Ах, на какие взволнованные строки вдохновили её эти события сорок лет спустя! «Обезумевшая, с отчаянием в сердце я бросилась на улицу; я искала, я призывала своих братьев. Я узнала, что их отправили в Консьержери; я кинулась туда, умоляла о свидании, на коленях ползала перед солдатами; они меня отгоняли... Я была близка к сумасшествию. Я не знала, что со мною, что произошло… Когда я пришла в себя, я была в тюрьме».
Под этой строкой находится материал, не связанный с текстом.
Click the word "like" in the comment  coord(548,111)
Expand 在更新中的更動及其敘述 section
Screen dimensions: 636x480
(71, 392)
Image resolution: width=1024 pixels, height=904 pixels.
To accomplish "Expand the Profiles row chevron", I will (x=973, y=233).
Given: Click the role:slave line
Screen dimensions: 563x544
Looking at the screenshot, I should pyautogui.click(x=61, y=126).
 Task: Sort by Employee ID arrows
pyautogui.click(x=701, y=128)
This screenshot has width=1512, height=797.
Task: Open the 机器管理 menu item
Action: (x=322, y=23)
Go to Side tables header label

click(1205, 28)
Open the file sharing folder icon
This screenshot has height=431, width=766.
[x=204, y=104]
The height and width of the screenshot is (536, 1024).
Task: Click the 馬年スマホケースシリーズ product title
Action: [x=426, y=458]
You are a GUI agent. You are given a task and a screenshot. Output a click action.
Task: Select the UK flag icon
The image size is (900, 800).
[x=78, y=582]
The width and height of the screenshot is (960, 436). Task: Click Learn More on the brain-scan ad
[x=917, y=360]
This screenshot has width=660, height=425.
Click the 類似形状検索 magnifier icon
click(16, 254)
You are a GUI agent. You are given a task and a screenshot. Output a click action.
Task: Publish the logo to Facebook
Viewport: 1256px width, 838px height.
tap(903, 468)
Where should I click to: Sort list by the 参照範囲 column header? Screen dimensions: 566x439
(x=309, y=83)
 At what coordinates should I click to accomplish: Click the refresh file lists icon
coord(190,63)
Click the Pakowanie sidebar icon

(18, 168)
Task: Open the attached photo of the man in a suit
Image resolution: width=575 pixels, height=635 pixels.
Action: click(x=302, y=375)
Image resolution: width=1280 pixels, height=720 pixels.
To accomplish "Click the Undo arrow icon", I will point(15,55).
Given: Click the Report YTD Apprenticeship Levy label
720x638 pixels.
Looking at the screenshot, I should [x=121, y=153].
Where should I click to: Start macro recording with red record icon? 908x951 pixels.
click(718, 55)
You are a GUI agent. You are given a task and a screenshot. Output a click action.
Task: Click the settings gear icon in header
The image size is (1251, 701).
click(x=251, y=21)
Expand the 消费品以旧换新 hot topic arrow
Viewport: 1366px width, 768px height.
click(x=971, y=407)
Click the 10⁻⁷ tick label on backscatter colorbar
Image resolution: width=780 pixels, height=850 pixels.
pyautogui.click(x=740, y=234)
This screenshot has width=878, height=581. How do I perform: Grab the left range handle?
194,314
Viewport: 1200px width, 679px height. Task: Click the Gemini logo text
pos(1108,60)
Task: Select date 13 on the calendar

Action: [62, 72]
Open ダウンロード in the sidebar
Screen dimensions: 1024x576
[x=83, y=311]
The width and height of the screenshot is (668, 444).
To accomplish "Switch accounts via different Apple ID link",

Воистину, память подводит бедную женщину: узнав новость об аресте Максимильена, она покинула квартиру, которую занимала у гражданки Лапорт. Но весьма далекая от того, чтобы изливать свое отчаяние у ворот Консьержери, она осмотрительно укрылась в квартале des Halles на улице Фур-Оноре, у мадам Бегин, которая согласилась её принять. Именно там агенты Комитета общественной безопасности разыскали её три дня спустя, укрывшуюся под именем мадам Карро{5}. её доставили в секцию Общественного договора, где комиссары допросили ее.
Нужно сказать, что перед лицом опасности поведение этой сестры Гракхов было скверным: она отреклась от своих братьев с беззастенчивостью, приводящей в замешательство; рассказала, как они преследовали ее, и «она едва не стала их жертвой»; поклялась, что «если бы она не сомневалась в ужасном заговоре, который замышлялся, она донесла бы о нем скорее, чем увидела бы гибель своей родины». Она не забыла жену Дюпле, которую обвинила во всех своих несчастьях, и которая, в этот самый час, обезумев от страха, удавилась в тюрьме Сен-Пелажи, куда её бросили вечером 9-го числа. Гражданка Бегин была сдержана не более нее: она показала, что, вне всякого сомнения, знала, что «Робеспьер посылал на гильотину всех, кто проявлял к его сестре какой-то интерес». На этих допросах раскрылись все тайны дома Дюпле: частые визиты Фукье-Тенвиля к Неподкупному; способ, каким были сфабрикованы, в кругу семьи, списки приговоренных; ежедневные сношения, поддерживаемые с некоторыми судьями Революционных трибуналов в Париже и Аррасе – Лебреном, Дидье, Делле и другими…
Так Шарлотта спасла свою жизнь: отбросив героизм, она перешла границы низости, чеканя монету из своих несчастий. К тому же, она находилась в крайней нужде; её дядя, лекарь Дюрю, выслал ей из Арраса скромную помощь, которая быстро исчерпалась. Она «могла теперь появиться на людях лишь в том платье, что было на ней; её слабость, её больная от несчастий грудь были помехой тому, чтобы плести кружева». После нескольких дней, проведенных в тюрьме, выпущенная на волю, она попросила пристанища у одного из своих земляков по имени Матон{6}, который благодаря Робеспьеру получил место в администрации военных обозов. Видя себя ввергнутой в состоянии зависимости, «что заставляло страдать её свободолюбивую душу», она замыслила странное предприятие – ходатайствовать о пенсионе. Все термидорианцы стремились оклеветать Робеспьера, и Гюфруа, который составил это прошение, не отказал себе в этом удовольствии: он говорит о жертвах Шарлотты и неблагодарности её братьев{7}; о том, что отсылая её от себя, они надеялись отделаться от нее, доверявшей Жозефу Лебону. Еще он хотел воспользоваться тем, что “было бы прекрасно «видеть, как Конвент чтит добродетель в лице сестры заговорщика”».